■ SOURCE TEXT ■
World Review: Troubles in Poland, Nigeria, Brazil & the US, and Colin Powell

In this weekend’s commentary on world affairs, LDV’s foreign correspondent Tom Arms reviews the conflict between Poland and the Commission over the primacy of EU law. Nigeria is in a bigger mess than usual as corruption is exacerbated by Jihadism, the pandemic, a rapid rise in gang violence and a resurgence of Biafran secessionism. Brazilian senators are investigating Bolsonaro’s responsibility for 600,000 Brazilian covid-19 deaths. In the States, Trump aide Steve Bannon will go to prison for a year for contempt of Congress. Colin Powell who died this week, was universally recognised as a decent and honest man.

Poland and the debate of national law v. EU law continued to dominate the European agenda this week as it moved up to heads of government level. The Poles remain intransigent and are backed by Hungary’s Viktor Orban. Germany’s Chancellor Angela Merkel played her normal conciliator role when she urged compromise while at the same time stressing the central role that the acceptance of the primacy of EU law plays in the European Union. Commission President Ursula van der Leyen took a harder line when she said that if Warsaw failed to toe the legal line it would lose $66 billion in covid aid. The problem would be easier to resolve if it involved one or two arcane legal issues. But the Polish government’s dispute is with EU laws that affect their illiberal legislation regarding press freedom, LGBT rights and independence of the judiciary.

■ DATA ■
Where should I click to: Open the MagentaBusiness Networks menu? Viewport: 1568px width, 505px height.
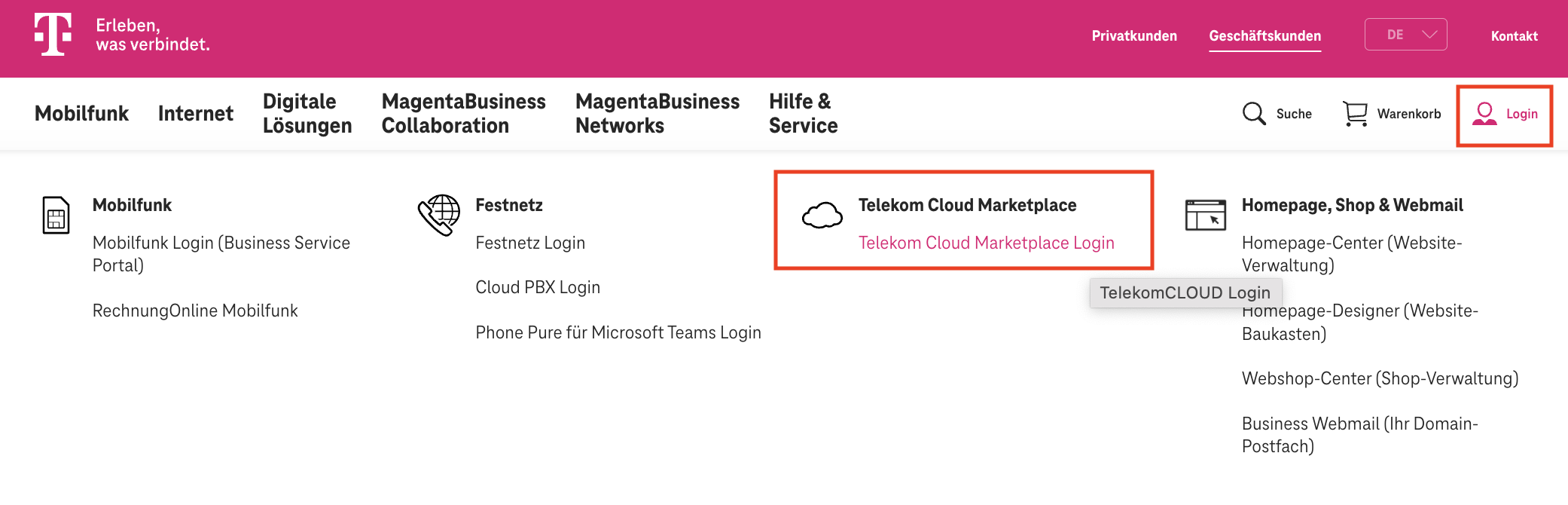[x=657, y=114]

■ PROBLEM REQUIREMENTS ■
Reproduce word for word the stretch of the world review from "Poland and the debate" through "of the judiciary.".

■ EXERCISE RESPONSE ■
Poland and the debate of national law v. EU law continued to dominate the European agenda this week as it moved up to heads of government level. The Poles remain intransigent and are backed by Hungary’s Viktor Orban. Germany’s Chancellor Angela Merkel played her normal conciliator role when she urged compromise while at the same time stressing the central role that the acceptance of the primacy of EU law plays in the European Union. Commission President Ursula van der Leyen took a harder line when she said that if Warsaw failed to toe the legal line it would lose $66 billion in covid aid. The problem would be easier to resolve if it involved one or two arcane legal issues. But the Polish government’s dispute is with EU laws that affect their illiberal legislation regarding press freedom, LGBT rights and independence of the judiciary.